(Extracted records)

------------------------------------

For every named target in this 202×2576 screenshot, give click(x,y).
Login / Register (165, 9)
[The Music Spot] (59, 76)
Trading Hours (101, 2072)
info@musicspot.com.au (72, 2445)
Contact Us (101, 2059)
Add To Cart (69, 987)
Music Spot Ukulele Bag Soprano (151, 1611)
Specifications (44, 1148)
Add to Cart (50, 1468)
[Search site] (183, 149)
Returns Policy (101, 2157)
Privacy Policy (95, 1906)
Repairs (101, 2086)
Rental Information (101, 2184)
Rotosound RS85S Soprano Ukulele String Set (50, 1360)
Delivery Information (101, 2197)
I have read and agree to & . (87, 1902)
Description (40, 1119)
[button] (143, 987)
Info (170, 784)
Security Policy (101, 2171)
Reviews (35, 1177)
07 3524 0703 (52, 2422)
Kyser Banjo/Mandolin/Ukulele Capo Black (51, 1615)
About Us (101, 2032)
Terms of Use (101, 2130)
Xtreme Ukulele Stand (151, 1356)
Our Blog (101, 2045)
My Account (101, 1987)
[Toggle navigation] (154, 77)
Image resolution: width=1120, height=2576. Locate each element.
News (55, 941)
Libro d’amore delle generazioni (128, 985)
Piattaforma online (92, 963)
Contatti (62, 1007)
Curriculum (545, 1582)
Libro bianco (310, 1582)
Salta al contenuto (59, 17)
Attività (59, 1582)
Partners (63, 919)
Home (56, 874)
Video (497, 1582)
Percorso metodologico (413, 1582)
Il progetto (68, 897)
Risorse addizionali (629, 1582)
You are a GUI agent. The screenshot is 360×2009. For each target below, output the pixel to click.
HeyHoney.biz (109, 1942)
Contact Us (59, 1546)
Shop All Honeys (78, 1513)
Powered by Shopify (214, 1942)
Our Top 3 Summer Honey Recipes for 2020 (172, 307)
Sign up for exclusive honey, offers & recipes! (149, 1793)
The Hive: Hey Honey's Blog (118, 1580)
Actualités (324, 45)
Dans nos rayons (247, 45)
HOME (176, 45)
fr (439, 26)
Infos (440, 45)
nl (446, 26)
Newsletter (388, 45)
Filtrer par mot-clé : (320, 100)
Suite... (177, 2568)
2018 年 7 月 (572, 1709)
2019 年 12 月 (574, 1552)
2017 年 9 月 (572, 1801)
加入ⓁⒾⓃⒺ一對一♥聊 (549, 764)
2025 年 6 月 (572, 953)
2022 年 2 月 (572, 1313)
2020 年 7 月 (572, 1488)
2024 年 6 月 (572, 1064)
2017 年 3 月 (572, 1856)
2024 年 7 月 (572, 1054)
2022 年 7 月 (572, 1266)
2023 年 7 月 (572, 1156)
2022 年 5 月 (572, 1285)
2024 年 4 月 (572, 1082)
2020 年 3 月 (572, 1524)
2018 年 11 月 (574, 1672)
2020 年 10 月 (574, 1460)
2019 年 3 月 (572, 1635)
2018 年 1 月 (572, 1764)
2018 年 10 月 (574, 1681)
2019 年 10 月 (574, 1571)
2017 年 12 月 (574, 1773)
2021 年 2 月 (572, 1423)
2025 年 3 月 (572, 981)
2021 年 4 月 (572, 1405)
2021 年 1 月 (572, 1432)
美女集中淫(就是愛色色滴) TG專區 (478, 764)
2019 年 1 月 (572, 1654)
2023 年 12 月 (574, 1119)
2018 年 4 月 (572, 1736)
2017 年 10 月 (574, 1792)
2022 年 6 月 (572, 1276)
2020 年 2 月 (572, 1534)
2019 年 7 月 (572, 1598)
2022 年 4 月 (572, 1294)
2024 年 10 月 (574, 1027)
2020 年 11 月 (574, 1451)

------------------------------------

→ **ACTION ITEM**
Look above for every line with the word "each" and copy it.

→ **THE COMPLETED TASK**
Image resolution: width=1120, height=2576. Locate each element.
You are a GUI agent. The screenshot is 360×2009. For each target below, output the pixel to click.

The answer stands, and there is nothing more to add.